[BEGIN Source material]

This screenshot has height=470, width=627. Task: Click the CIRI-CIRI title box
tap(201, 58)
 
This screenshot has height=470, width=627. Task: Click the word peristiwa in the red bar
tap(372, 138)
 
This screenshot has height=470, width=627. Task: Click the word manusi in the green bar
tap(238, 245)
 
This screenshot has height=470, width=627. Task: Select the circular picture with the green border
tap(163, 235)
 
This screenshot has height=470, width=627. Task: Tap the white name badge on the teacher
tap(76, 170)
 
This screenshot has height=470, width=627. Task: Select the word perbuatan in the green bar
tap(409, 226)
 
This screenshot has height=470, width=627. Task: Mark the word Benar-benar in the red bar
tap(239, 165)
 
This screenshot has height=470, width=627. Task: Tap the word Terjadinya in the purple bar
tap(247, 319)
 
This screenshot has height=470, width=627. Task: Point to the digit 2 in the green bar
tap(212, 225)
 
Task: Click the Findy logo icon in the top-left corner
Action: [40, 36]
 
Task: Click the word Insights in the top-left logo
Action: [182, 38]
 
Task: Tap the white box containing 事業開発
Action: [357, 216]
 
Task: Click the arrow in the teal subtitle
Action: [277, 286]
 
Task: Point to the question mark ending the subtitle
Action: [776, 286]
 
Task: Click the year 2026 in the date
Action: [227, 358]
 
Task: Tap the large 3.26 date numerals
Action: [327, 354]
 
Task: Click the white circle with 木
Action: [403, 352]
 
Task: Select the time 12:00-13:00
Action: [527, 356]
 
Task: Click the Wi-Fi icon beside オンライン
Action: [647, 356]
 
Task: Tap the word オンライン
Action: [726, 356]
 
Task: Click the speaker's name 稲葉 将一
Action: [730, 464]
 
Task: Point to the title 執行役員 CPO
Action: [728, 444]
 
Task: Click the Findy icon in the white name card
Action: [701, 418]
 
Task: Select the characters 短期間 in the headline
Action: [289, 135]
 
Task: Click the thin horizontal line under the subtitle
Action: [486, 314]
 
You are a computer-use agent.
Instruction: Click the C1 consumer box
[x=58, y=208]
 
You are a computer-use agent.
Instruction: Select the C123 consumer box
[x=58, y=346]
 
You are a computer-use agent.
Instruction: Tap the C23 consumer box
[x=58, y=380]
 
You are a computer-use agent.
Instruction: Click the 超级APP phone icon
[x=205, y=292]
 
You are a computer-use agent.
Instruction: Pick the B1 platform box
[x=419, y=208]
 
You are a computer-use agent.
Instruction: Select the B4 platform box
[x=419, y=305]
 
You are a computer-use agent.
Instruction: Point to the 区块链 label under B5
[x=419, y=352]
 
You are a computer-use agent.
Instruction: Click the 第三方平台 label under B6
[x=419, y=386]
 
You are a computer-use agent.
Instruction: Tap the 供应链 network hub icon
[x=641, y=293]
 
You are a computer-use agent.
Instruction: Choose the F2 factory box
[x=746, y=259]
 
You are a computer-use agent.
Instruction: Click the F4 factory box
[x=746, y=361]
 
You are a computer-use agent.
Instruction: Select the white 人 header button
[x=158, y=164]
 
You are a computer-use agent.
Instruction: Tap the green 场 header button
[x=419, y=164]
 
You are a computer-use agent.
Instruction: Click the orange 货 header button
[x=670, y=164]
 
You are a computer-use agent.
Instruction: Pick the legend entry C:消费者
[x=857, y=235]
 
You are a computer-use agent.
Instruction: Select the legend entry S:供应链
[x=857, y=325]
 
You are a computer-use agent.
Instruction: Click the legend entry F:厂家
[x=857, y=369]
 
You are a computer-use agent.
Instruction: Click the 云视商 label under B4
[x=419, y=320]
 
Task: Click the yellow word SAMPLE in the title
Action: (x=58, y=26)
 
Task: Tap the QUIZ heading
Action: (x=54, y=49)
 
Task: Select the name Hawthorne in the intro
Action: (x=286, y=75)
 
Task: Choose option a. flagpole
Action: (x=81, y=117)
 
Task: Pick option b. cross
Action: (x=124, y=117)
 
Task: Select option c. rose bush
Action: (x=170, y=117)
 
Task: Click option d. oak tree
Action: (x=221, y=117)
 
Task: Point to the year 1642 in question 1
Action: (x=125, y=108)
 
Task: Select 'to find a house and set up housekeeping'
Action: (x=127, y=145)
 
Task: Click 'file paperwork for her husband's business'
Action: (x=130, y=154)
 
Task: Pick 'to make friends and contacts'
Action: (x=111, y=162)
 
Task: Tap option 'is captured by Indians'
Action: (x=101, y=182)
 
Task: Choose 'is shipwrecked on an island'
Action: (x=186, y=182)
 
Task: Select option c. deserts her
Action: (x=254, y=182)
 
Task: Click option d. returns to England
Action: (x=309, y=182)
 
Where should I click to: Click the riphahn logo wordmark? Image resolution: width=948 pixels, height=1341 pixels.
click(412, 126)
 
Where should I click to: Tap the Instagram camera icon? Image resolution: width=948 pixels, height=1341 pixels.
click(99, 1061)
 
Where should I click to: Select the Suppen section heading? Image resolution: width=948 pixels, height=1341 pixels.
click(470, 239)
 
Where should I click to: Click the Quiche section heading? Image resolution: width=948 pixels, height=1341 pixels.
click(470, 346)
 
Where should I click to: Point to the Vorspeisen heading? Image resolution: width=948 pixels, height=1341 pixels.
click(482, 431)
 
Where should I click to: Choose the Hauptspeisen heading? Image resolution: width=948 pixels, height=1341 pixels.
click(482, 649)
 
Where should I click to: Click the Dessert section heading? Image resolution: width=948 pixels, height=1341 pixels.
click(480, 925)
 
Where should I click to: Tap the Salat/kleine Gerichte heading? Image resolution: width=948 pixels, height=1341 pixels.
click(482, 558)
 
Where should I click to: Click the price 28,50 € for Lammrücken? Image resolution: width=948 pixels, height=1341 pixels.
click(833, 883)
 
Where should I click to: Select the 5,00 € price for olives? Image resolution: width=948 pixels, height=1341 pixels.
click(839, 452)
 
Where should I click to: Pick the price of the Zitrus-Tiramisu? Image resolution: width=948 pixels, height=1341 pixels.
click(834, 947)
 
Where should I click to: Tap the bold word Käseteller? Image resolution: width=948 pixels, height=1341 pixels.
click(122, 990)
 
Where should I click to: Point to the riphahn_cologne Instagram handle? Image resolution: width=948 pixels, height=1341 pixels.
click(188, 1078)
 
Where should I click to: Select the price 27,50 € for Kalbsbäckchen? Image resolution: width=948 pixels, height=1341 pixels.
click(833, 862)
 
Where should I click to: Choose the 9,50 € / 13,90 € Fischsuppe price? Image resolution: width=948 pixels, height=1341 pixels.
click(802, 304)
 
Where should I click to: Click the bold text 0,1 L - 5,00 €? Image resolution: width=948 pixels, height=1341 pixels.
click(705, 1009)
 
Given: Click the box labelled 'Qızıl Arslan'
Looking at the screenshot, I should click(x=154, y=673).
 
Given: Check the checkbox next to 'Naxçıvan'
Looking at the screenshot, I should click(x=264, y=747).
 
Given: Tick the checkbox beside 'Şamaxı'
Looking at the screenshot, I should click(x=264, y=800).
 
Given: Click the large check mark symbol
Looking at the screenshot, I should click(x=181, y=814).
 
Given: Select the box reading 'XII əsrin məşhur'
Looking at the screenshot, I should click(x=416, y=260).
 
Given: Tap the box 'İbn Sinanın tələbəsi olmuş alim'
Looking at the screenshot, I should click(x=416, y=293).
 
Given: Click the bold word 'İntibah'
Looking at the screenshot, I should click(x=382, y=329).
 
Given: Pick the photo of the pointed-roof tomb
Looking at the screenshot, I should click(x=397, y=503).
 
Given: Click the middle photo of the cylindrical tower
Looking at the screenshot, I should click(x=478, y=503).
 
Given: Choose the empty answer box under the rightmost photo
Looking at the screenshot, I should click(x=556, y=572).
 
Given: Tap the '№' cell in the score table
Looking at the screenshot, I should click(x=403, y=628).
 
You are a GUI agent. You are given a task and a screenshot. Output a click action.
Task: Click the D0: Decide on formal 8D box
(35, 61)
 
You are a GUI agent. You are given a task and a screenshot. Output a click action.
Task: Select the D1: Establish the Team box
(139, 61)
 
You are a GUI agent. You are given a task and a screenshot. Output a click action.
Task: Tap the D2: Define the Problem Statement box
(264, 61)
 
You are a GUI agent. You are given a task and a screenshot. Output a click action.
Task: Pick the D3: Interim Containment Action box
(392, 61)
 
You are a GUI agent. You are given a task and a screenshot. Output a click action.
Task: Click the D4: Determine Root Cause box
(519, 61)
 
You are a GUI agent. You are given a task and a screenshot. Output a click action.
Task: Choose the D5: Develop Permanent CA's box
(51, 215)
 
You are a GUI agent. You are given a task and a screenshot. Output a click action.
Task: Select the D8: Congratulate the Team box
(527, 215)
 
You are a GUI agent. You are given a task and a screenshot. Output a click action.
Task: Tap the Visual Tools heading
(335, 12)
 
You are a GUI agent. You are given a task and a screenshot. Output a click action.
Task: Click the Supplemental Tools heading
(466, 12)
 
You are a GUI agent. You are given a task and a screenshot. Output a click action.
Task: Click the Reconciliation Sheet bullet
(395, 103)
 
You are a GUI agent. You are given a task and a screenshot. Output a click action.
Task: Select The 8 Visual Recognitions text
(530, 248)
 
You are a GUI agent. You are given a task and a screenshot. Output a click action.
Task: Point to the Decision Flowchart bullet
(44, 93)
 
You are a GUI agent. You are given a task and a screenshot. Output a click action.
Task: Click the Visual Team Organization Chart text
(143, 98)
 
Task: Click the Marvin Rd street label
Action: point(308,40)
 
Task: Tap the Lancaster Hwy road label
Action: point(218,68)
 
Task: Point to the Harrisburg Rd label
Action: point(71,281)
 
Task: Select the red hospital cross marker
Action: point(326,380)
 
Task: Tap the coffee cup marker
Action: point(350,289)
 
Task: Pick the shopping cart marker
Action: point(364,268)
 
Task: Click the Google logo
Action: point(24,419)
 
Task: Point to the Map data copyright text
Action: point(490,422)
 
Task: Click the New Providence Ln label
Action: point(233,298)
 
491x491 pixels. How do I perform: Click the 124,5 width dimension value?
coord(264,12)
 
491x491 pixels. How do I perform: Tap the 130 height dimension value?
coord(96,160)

[END Source material]

### Problem:
Rewrite everything from the line containing "Task: Select option c. deserts her" down to the line containing "click(470, 346)", requests included, multiplying every coordinate in the answers by 1.35 and rounding to whole numbers with halves going up. Keep all numbers in the requests unchanged and give only those lines.

### Expected answer:
Task: Select option c. deserts her
Action: (x=343, y=246)
 
Task: Click option d. returns to England
Action: (x=417, y=246)
 
Where should I click to: Click the riphahn logo wordmark? Image resolution: width=948 pixels, height=1341 pixels.
click(556, 170)
 
Where should I click to: Tap the Instagram camera icon? Image resolution: width=948 pixels, height=1341 pixels.
click(134, 1432)
 
Where should I click to: Select the Suppen section heading? Image resolution: width=948 pixels, height=1341 pixels.
click(635, 323)
 
Where should I click to: Click the Quiche section heading? Image resolution: width=948 pixels, height=1341 pixels.
click(635, 467)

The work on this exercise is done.